**Problem statement**
Count the lines in the records below that contain the string "Select", matching case exactly. Reply with the number only.

**Data section**
--- begin ---

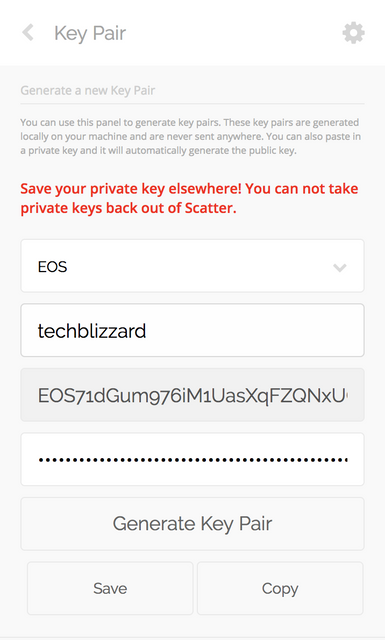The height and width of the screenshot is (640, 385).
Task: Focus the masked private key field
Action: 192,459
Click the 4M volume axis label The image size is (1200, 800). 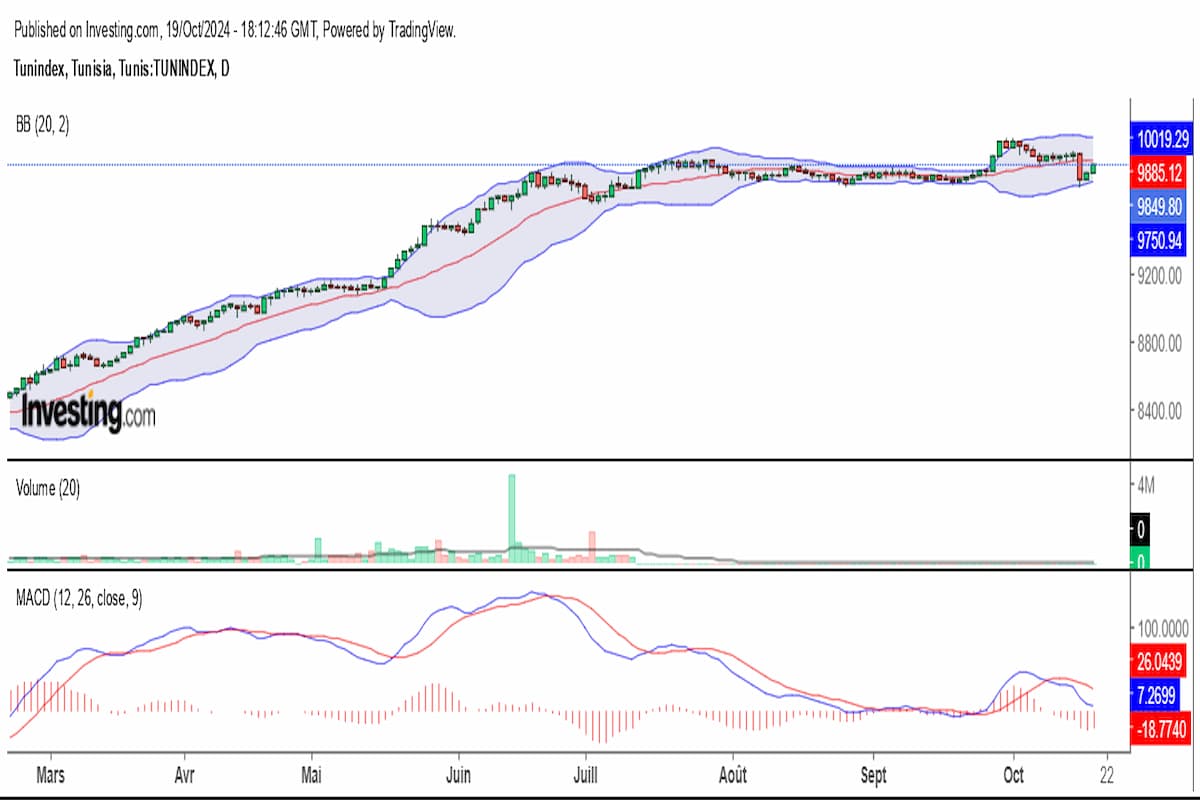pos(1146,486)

--- end ---
--- begin ---

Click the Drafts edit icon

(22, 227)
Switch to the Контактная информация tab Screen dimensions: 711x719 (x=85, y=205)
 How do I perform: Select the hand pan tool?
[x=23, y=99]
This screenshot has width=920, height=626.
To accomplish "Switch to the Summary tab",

--- end ---
--- begin ---

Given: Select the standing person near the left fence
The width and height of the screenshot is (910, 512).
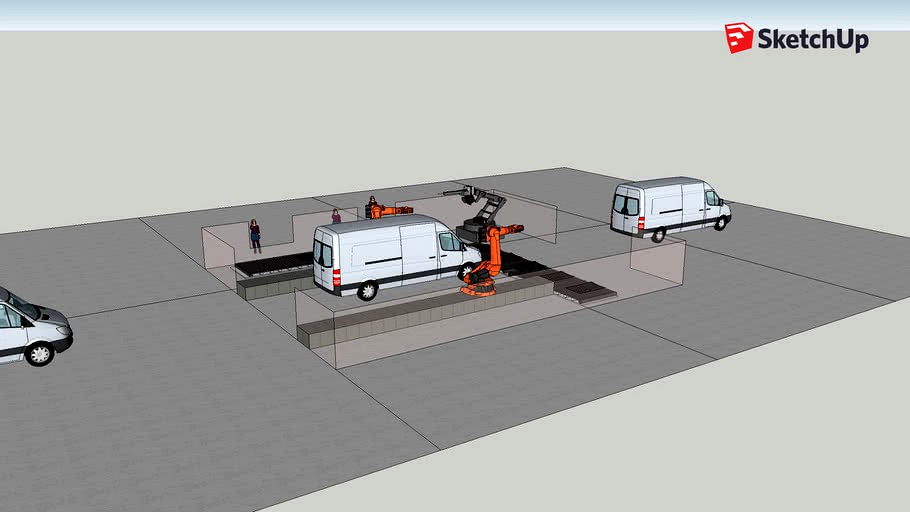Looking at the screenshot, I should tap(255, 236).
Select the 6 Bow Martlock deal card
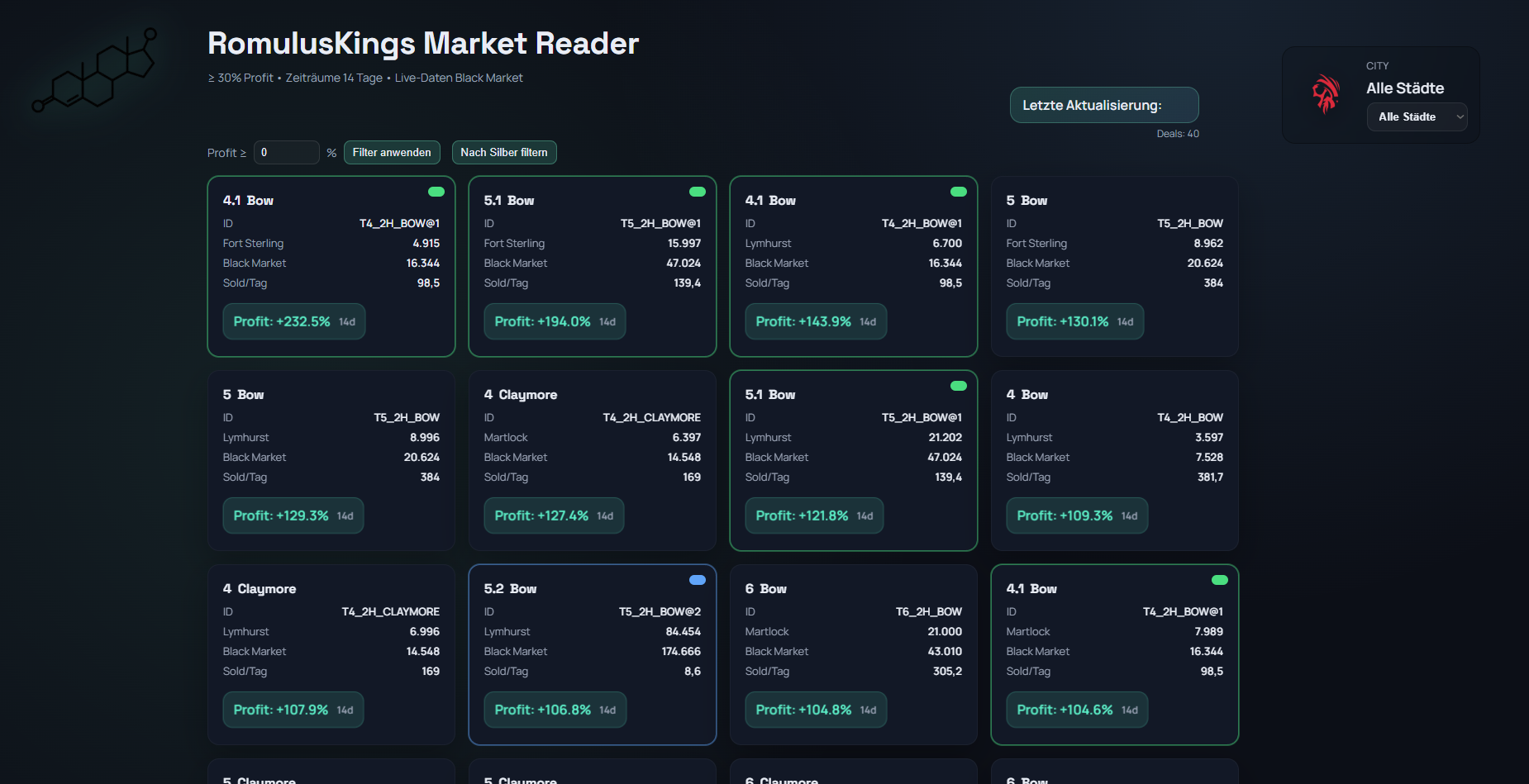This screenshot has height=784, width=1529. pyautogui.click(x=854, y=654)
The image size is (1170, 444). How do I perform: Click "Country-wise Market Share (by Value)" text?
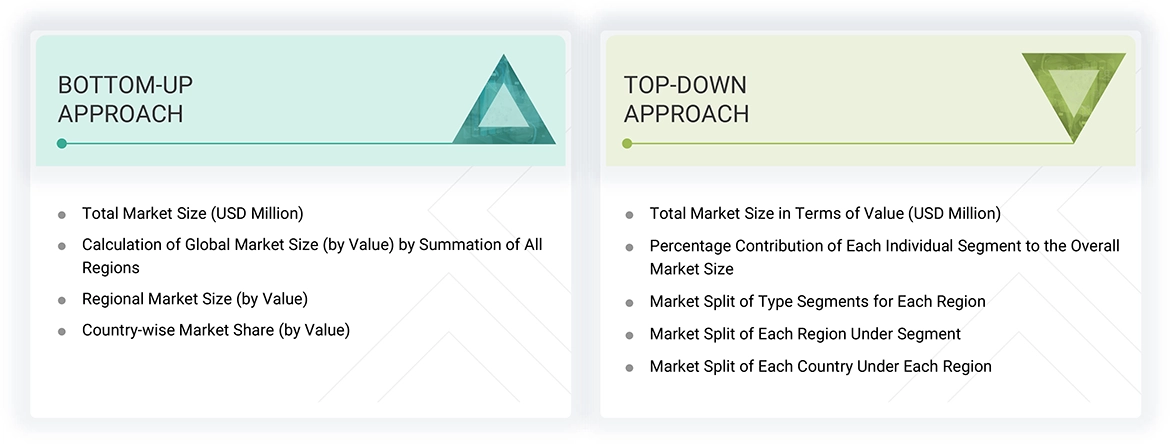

--- end ---

**The answer**
3